China’s General Administration of Market Supervision announced two weeks ago that they had also recently opened a case against Meituan for alleged monopolistic practices such as “choosing one over the other”. After Alibaba was fined, Meituan, one of the first twelve Internet platform companies in China, issued a “commitment to operate in compliance with the law”, promising to respect the right of operators on the platform to make their own choices, not to implement monopoly agreements, and not to abuse its dominant market position to exclude and restrict market competition, among other things.
Some say that Wang Xing’s “anti-poetry” during the company’s investigation will inevitably lead to many suspicions.
As of Monday, Wang Xing had deleted the poem from his Facebook page and posted a special post explaining that he had posted the poem because it gave him a heads-up that the most dangerous opponents are often the ones he doesn’t expect.

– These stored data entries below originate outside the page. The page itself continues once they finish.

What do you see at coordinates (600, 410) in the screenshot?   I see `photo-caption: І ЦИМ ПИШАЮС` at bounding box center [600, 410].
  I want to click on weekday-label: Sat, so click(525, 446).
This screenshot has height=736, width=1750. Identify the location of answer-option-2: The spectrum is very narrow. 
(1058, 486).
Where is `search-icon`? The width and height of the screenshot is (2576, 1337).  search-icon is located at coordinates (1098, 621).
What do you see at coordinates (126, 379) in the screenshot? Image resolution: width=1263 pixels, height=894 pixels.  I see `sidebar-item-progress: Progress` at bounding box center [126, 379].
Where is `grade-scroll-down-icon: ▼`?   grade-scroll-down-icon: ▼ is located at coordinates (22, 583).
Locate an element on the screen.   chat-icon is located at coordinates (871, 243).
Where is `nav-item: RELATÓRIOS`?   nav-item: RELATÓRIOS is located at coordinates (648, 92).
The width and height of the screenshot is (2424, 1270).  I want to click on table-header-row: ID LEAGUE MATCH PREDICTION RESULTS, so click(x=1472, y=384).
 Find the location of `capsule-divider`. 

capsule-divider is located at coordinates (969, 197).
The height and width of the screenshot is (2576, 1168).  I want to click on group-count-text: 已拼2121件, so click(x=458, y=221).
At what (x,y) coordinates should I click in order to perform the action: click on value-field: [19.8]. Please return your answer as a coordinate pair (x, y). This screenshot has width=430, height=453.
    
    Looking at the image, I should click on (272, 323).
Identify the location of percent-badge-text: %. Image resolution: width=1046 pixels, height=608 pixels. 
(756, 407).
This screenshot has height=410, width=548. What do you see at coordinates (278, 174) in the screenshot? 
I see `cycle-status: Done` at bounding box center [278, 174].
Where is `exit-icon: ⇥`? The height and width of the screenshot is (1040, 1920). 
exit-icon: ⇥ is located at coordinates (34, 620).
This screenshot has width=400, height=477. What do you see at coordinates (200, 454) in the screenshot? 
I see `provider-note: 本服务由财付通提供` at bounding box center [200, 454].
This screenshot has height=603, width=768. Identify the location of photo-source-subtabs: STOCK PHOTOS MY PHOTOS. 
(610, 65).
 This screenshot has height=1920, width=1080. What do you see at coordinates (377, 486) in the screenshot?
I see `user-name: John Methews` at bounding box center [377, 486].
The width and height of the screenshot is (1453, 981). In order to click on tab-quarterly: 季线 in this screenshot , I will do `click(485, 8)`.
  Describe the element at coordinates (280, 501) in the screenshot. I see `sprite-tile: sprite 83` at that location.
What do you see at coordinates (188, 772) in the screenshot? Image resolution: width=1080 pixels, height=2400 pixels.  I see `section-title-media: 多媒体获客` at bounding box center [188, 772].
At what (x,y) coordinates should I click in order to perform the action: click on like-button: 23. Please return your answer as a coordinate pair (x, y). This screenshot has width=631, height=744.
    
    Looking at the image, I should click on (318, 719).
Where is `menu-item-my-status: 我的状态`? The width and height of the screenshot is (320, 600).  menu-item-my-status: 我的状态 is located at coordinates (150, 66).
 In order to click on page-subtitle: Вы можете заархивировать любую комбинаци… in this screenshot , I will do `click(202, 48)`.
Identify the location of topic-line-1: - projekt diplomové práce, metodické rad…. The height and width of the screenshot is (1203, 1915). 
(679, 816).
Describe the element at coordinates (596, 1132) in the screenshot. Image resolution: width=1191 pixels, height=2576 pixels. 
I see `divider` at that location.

The “Meituan” takeaway’s biggest rival looks to be the Internet platform “hungry”, but more likely to disrupt it is “Meituan” has not been concerned about the company and model.
A screenshot circulated on the Internet shows that someone sent a message last Saturday alerting Wang Xing: “It looks like someone is going to take advantage of the issue. Wang Xing then replied, “There are so many bad people.” The person who alerted him also stressed that he should pay attention to this matter and not be hyped up, because “this is how the word prison and mojo came about in history.